Ever since the two baddies walked into our after-school hours-life a year or so ago, each humdrum school day was transformed. Late afternoons in the school playground were splashed with colour. Studies paled away further before their swashbuckling stories from real life. Each of them had swagger and style. Each one would recount their escapades before and after the football session in the smaller field attached to the ‘Pakistan Block’ – local lore called it thus – that housed classes 6 and 7 of M.K.C. High School. Soon, however, the law of like poles prevailed: mutual repulsion. A fight between them for who would dominate our after-school hours was imminent. We expected it every day. But something happened at the last minute and the tension was diffused. Next day we waited, even prayed, for the showdown that would decide the undisputed king of the street and the field: Jaga or Siba.
If I was more invested in the event than most of my class 7 friends, it was because of a personal angle thrown in. Matter of fact, I idolised them both. In the last few days, however, Jaga had managed to enlist me on his side by telling on Siba and showing him in a bad light. Siba, he said, had been openly gloating about the prospect of flouting the authority of Naba Mausa, my maternal aunt’s husband, who was reputed to be the nemesis of the street children and young delinquents. Jaga had, in fact, been at the receiving end of Mausa’s ire only a few days ago in the form of a tight slap from him for having dared to answer back to him.
“Do you know what Siba said he would have done if he were in my place?”
“I would have faced him with a cigarette dangling from my mouth, taken a couple of heavy drags at it, thrown it on the ground and stubbed it out under foot. Well, here I’m. Show me what you can do.”
This really hit where it hurt the most. After all he was my uncle. It was very bad of Siba to have said such demeaning things. I badly wanted the fight which Jaga openly declared he would win.
And then it happened suddenly without any warning.

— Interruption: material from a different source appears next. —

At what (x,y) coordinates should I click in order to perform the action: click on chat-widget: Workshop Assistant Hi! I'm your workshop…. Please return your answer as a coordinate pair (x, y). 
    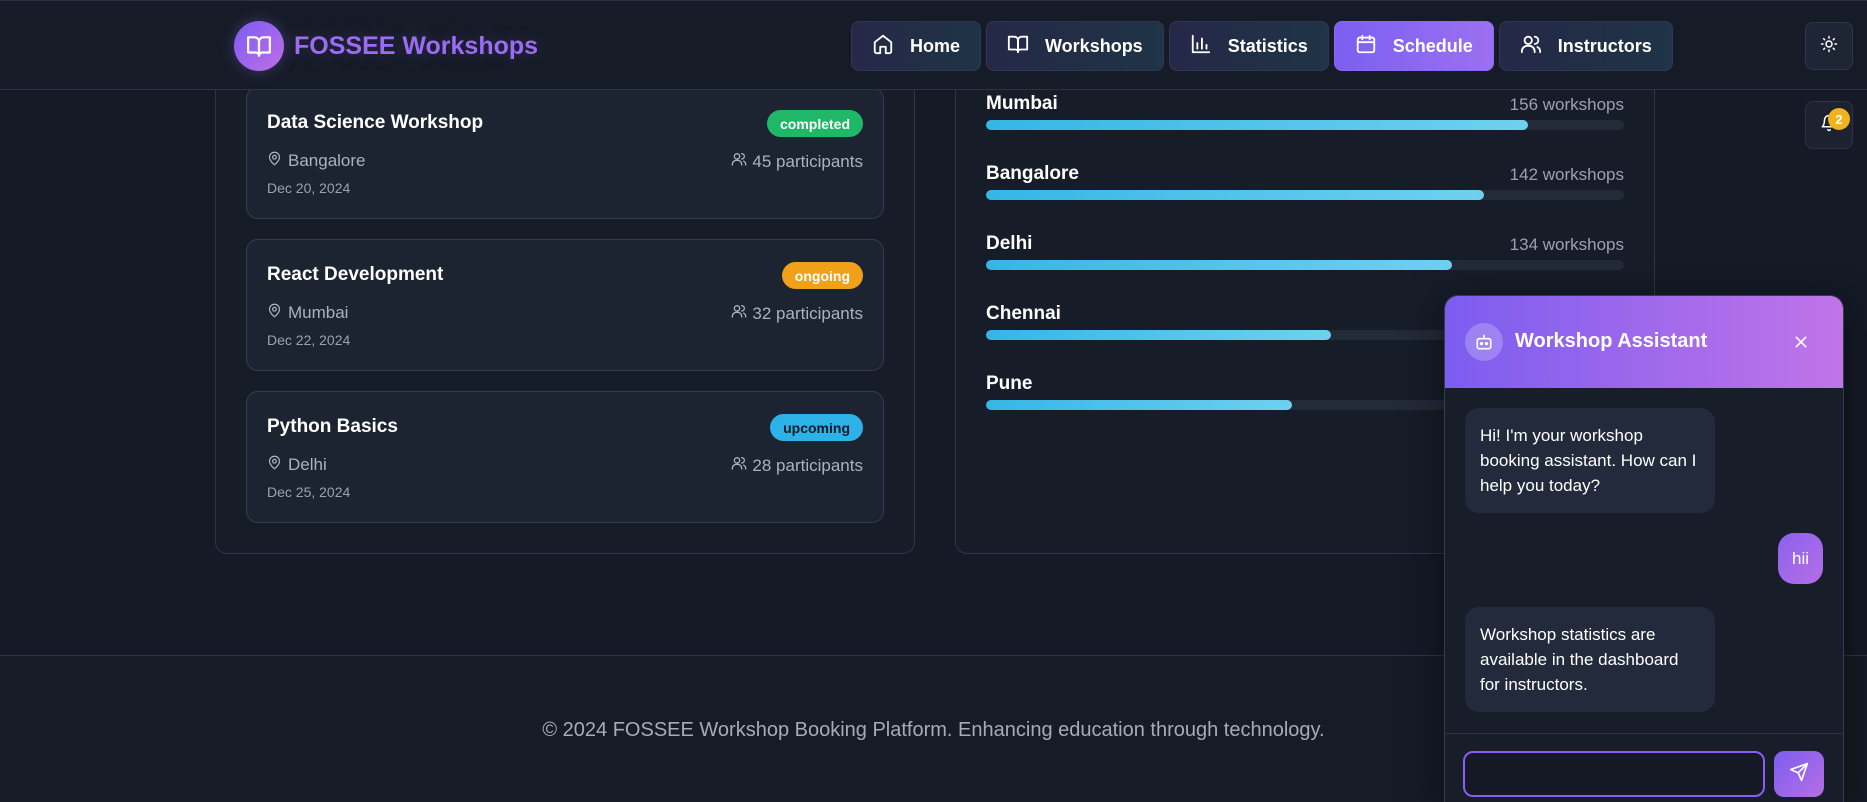
    Looking at the image, I should click on (1644, 548).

That was a Sunday. All of us assembled in the school field earlier than usual. Siba was there too. He loved to play football. Jaga didn’t play, although he hung around the perimeter of the field, sitting on the grass and eating peanuts or making a quick getaway to the nearby Roxy Cinema and returning with fried potato fritters that he would share with some of us. He always had coins in his pocket. That day was a little different.
There was a side to Jaga that some older boys talked about in whispers. It was this: Jaga would once in a while call one of the younger boys to the boundary line, offer him snacks and say something in his ears. After some time both of them would be seen disappearing behind the block that housed the classrooms. They would emerge after half an hour or so, Jaga seemingly in high spirits, and the boy looking a little crestfallen. The boy would head home quickly. When this happened, the older boys would exchange knowing smiles and looks. I didn’t know what was going on.
The football game got off to a great start that day with our side scoring a goal within the first 5 minutes. There was another chance of a goal a few minutes later. Half our players were gathered near the opponent goal post. In the resulting melee and confusion we couldn’t hear our goalkeeper kicking and screaming as he was being forcibly dragged by Jaga towards the back of the building. My cousin was the first to hear Bula’s cries and see what was happening. He was one of the older boys who understood. In desperation he called out for Siba who was in the throes of the game.
“Siba, help. Jaga is taking away Bula.”
“Bei Jaga. Leave Bula now, this minute, I say or face the worst,” hollered Siba as he made a dash towards Jaga. Seeing him coming, Jaga unhanded Bula and turned to face Siba.
It was as if the world was poised on the edge of a precipice. This was the moment.
They went at each other like two charging bulls. For a few minutes they were inseparable as they clung to each other tightly, each looking for a chance to bring the other down. Suddenly Siba wrenched his right hand free and fetched Jaga a stinging blow on the face. The punch landed on Jaga’s protruding left cheek bone. It was as though a cracker burst. Jaga disengaged from Siba instantly. In the twinkling of an eye he barrelled out of the field like a shot from a gun.
No one knew where he was going. We followed his flight path with unblinking eyes. Jaga stopped under a giant peepal tree that stood at some distance from the playground. Then stones and chunks of rock and gravel came whizzing like missiles towards Siba. Siba dodged them expertly. Jaga made his way back to the field, holding a large rock, and stood facing Siba, uttering vituperation. Siba was unarmed, but undaunted. Jaga cried himself hoarse, swore revenge and left to the accompaniment of a chorus of derisive laughter from the boys. The fight had been decided.
That evening we headed home with a new knowledge. Jaga sank lower in our estimation for his depravity. Siba, however, was raised several notches higher for having fought the good fight.
All that was left for me to do was wish that the faceoff between Siba and Mausa got deferred indefinitely!